Greene's heartfelt concern for the songwriters and musicians he and his fellow executives depend on may have sounded a bit disingenuous to the songwriters and musicians in the audience. The night before the awards gala, the Recording Artists Coalition had sponsored four benefit concerts to raise money to fight a 1987 amendment to California labor law that specifically exempts musicians from a general seven-year limit on labor contracts.

The move is strongly opposed by the industry's upper management. During a news conference the day before the Grammys, the California Music Coalition—an industry organization believed by many to be a mouthpiece for the Recording Industry Association of America (RIAA)—held a press conference to vocalize its opposition to the recording artists' push for more equitable contracts. Miles Copeland, chairman of record label Ark 21, also emphasized that the price for re-signing established acts would be paid by aspiring artists. "If the megastars succeed with this effort, I feel strongly that it would be at the expense of those artists who have not made it yet," Copeland said.

Copeland's comments were particularly ironic in light of a front-page story that appeared the same day in the Wall Street Journal. In "Pop Singer Fails to Strike a Chord Despite the Millions Spent by MCA," Jennifer Ordonez details how the Universal Vivendi label spent millions grooming a teenage Irish singer for a career as a pop star. The label provided 18-year-old Carly Hennessey and her father with a car and a nice apartment in Marina Del Rey, plus a generous stipend for living expenses. MCA also piled on the vocal coaches, image consultants, songwriters, arrangers, producers, and promotional experts. Total investment, prior to the release of Ultimate High, Ms. Hennessey's debut album: in excess of $2.2 million. Total sales of the CD, as of February 25: 378. That's approximately $4900 at retail.

The Hennessey debacle is perhaps more typical than most music executives wish to admit. Industry rule-of-thumb has it that a typical big-label album must sell at least 500,000 copies to break even. Ordonez quotes SoundScan figures showing that of the 6455 new albums distributed by major labels in the US last year, only 112 sold that many. In the music industry, perhaps more than in any other, the winners pay for the losers. That's the real reason Greene and his colleagues want to keep their cash cows in the barn.

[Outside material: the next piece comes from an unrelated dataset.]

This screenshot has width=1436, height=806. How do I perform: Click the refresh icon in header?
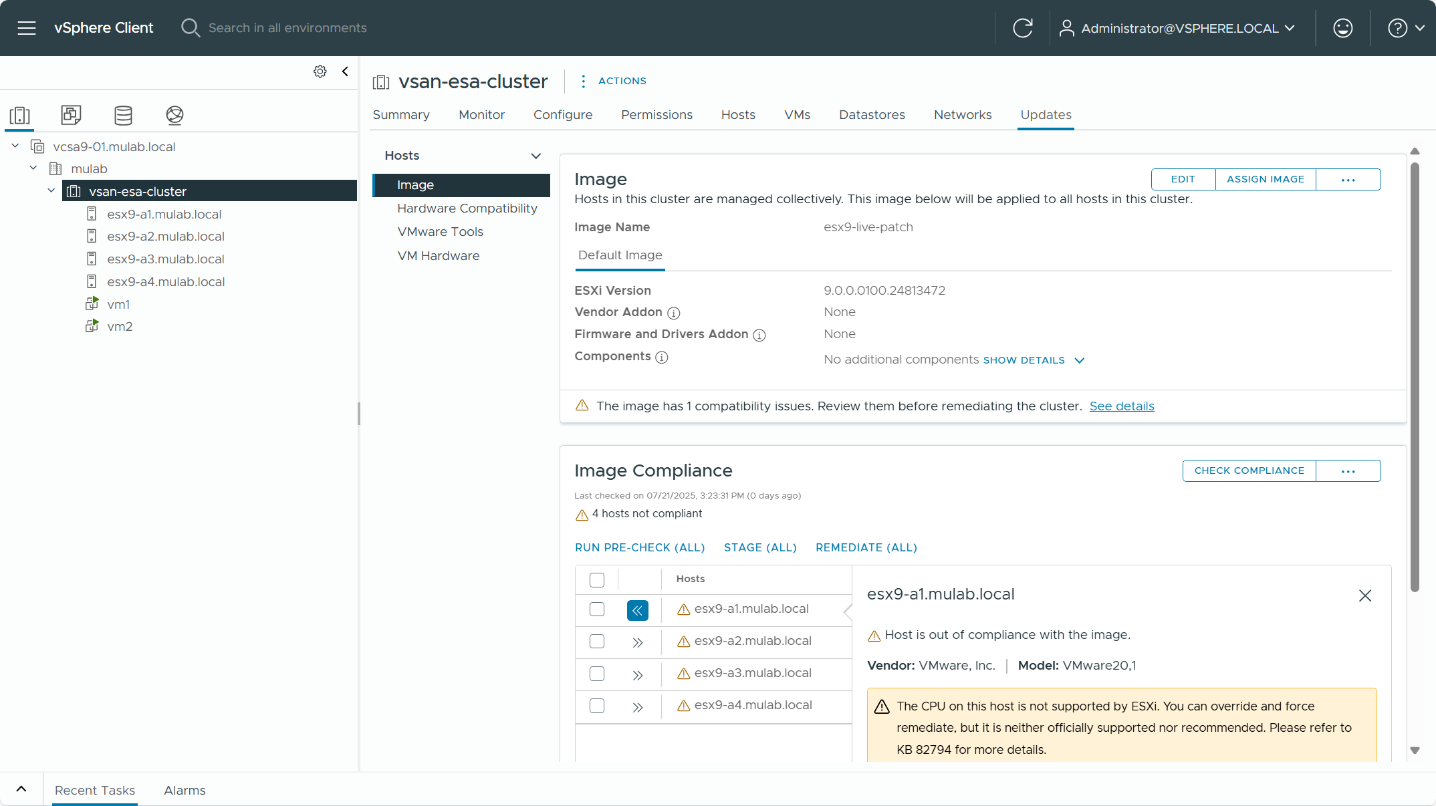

Nowhere in the discussions of the music industry's malaise has there been any mention of the fault lying with management, as in the case of Carly Hennessey. Nor has there been any suggestion that executive compensation might be part of the problem. The music industry is one whose top tier is particularly heavy with big titles and big packages. "A decade ago, people thought if you paid CEOs $5 million or $10 million, you could get them to work hard and smart, but now it has to be hundreds of millions of dollars," Harvard Business School professor Joseph Badaracco recently told WSJ editor Carol Hymowitz. "It's a very rare company where pay falls at the top when performance falls."